▶ _Set task_
Reproduce every one of the entries below word for word.

▶ _Material provided_
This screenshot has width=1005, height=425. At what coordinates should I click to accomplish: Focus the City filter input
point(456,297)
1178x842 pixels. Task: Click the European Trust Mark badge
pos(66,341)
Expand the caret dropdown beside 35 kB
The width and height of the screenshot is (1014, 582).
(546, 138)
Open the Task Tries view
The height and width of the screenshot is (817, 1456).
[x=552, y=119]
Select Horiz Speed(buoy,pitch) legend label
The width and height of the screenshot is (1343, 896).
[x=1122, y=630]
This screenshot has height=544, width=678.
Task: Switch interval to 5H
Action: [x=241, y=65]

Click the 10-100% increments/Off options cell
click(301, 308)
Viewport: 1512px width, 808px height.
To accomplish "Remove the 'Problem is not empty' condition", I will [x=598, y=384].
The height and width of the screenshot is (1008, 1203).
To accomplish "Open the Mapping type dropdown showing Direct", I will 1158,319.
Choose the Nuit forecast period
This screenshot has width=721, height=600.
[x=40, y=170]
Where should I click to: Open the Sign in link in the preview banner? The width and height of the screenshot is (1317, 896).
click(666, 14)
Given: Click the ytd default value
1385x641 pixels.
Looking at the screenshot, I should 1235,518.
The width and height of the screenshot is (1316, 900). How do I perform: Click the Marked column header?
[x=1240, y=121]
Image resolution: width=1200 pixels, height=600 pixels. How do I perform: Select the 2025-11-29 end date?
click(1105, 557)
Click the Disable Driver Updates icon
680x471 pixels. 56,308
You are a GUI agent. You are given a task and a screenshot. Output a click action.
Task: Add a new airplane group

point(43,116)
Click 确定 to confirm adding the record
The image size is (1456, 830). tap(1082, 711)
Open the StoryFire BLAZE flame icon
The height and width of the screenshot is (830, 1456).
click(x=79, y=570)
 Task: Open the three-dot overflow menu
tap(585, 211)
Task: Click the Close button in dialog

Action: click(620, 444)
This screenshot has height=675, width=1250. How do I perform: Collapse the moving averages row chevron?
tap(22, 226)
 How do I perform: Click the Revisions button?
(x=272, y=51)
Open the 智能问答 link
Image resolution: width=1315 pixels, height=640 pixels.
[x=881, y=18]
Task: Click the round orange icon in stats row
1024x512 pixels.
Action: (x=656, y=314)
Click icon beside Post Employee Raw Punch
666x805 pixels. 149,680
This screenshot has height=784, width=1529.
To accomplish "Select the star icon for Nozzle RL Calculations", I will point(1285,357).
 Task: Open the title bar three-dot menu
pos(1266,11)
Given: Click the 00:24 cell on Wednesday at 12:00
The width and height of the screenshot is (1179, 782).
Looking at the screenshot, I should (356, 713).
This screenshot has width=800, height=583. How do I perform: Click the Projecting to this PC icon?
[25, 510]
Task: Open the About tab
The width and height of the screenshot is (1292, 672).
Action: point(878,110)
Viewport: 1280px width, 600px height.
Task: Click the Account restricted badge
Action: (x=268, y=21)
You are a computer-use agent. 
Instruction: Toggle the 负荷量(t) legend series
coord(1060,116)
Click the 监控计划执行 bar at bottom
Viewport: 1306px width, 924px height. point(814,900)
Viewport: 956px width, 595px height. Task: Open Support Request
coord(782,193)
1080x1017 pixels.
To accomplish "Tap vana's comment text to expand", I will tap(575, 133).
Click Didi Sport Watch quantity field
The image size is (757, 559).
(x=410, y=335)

▶ _Exercise output_
This screenshot has width=1005, height=425. At what coordinates should I click to accomplish: Focus the City filter input
point(456,297)
1178x842 pixels. Task: Click the European Trust Mark badge
pos(66,341)
Expand the caret dropdown beside 35 kB
The width and height of the screenshot is (1014, 582).
(546, 138)
Open the Task Tries view
The height and width of the screenshot is (817, 1456).
[x=552, y=119]
Select Horiz Speed(buoy,pitch) legend label
The width and height of the screenshot is (1343, 896).
[x=1122, y=630]
This screenshot has height=544, width=678.
Task: Switch interval to 5H
Action: [x=241, y=65]

Click the 10-100% increments/Off options cell
click(301, 308)
Viewport: 1512px width, 808px height.
To accomplish "Remove the 'Problem is not empty' condition", I will [x=598, y=384].
The height and width of the screenshot is (1008, 1203).
To accomplish "Open the Mapping type dropdown showing Direct", I will 1158,319.
Choose the Nuit forecast period
This screenshot has width=721, height=600.
[x=40, y=170]
Where should I click to: Open the Sign in link in the preview banner? The width and height of the screenshot is (1317, 896).
click(666, 14)
Given: Click the ytd default value
1385x641 pixels.
Looking at the screenshot, I should 1235,518.
The width and height of the screenshot is (1316, 900). How do I perform: Click the Marked column header?
[x=1240, y=121]
Image resolution: width=1200 pixels, height=600 pixels. How do I perform: Select the 2025-11-29 end date?
click(1105, 557)
Click the Disable Driver Updates icon
680x471 pixels. 56,308
You are a GUI agent. You are given a task and a screenshot. Output a click action.
Task: Add a new airplane group

point(43,116)
Click 确定 to confirm adding the record
The image size is (1456, 830). tap(1082, 711)
Open the StoryFire BLAZE flame icon
The height and width of the screenshot is (830, 1456).
click(x=79, y=570)
 Task: Open the three-dot overflow menu
tap(585, 211)
Task: Click the Close button in dialog

Action: click(620, 444)
This screenshot has height=675, width=1250. How do I perform: Collapse the moving averages row chevron?
tap(22, 226)
 How do I perform: Click the Revisions button?
(x=272, y=51)
Open the 智能问答 link
Image resolution: width=1315 pixels, height=640 pixels.
[x=881, y=18]
Task: Click the round orange icon in stats row
1024x512 pixels.
Action: (x=656, y=314)
Click icon beside Post Employee Raw Punch
666x805 pixels. 149,680
This screenshot has height=784, width=1529.
To accomplish "Select the star icon for Nozzle RL Calculations", I will point(1285,357).
 Task: Open the title bar three-dot menu
pos(1266,11)
Given: Click the 00:24 cell on Wednesday at 12:00
The width and height of the screenshot is (1179, 782).
Looking at the screenshot, I should (356, 713).
This screenshot has width=800, height=583. How do I perform: Click the Projecting to this PC icon?
[25, 510]
Task: Open the About tab
The width and height of the screenshot is (1292, 672).
Action: point(878,110)
Viewport: 1280px width, 600px height.
Task: Click the Account restricted badge
Action: (x=268, y=21)
You are a computer-use agent. 
Instruction: Toggle the 负荷量(t) legend series
coord(1060,116)
Click the 监控计划执行 bar at bottom
Viewport: 1306px width, 924px height. point(814,900)
Viewport: 956px width, 595px height. Task: Open Support Request
coord(782,193)
1080x1017 pixels.
To accomplish "Tap vana's comment text to expand", I will tap(575, 133).
Click Didi Sport Watch quantity field
The image size is (757, 559).
(x=410, y=335)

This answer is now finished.